## About this task
Could you give back every record below exactly, leaving out the pictures?

## Dataset records
◆ ◆ ◆ ◆ ◆ ◆ ◆
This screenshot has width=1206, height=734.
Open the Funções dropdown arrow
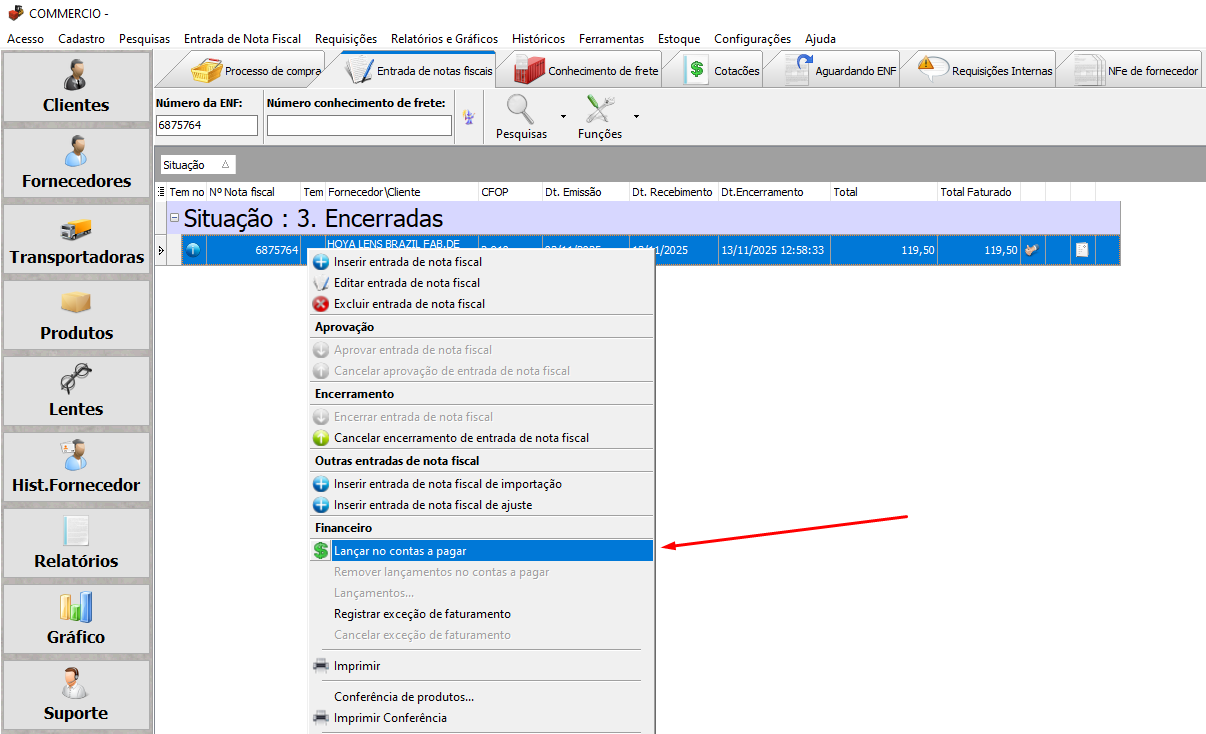[x=636, y=116]
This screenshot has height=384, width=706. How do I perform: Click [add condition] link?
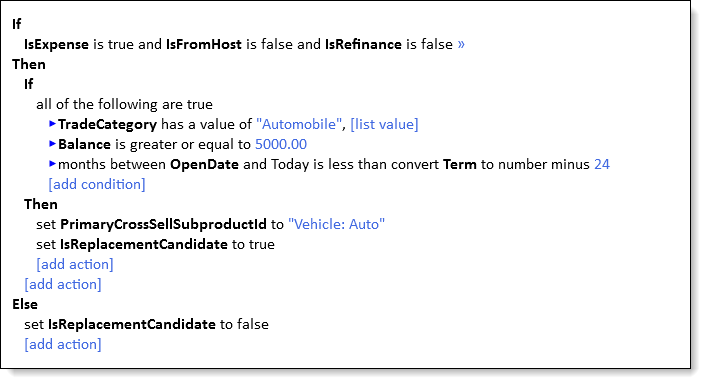[x=97, y=184]
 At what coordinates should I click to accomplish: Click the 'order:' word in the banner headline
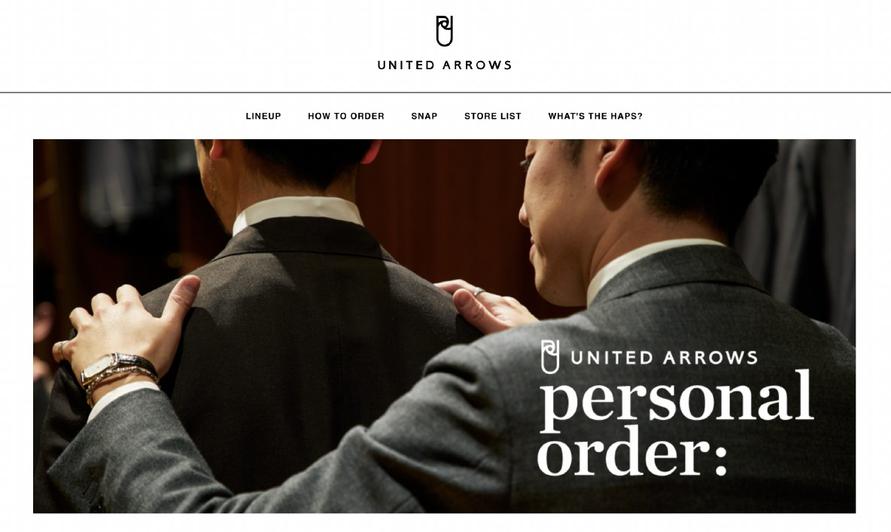[x=632, y=451]
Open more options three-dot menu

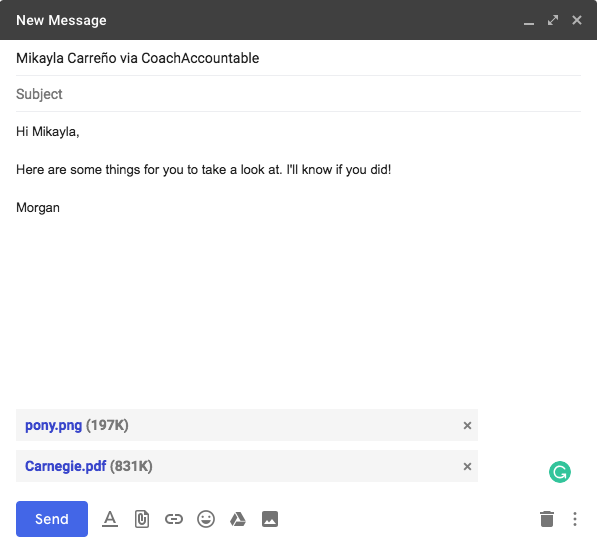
◆ ◆ ◆ ◆ ◆ ◆ ◆
## Exercise output
This screenshot has width=1206, height=734.
Open the Funções dropdown arrow
[x=636, y=116]
This screenshot has height=384, width=706. How do I perform: Click [add condition] link?
[x=97, y=184]
 At what coordinates should I click to accomplish: Click the 'order:' word in the banner headline
[x=632, y=451]
Open more options three-dot menu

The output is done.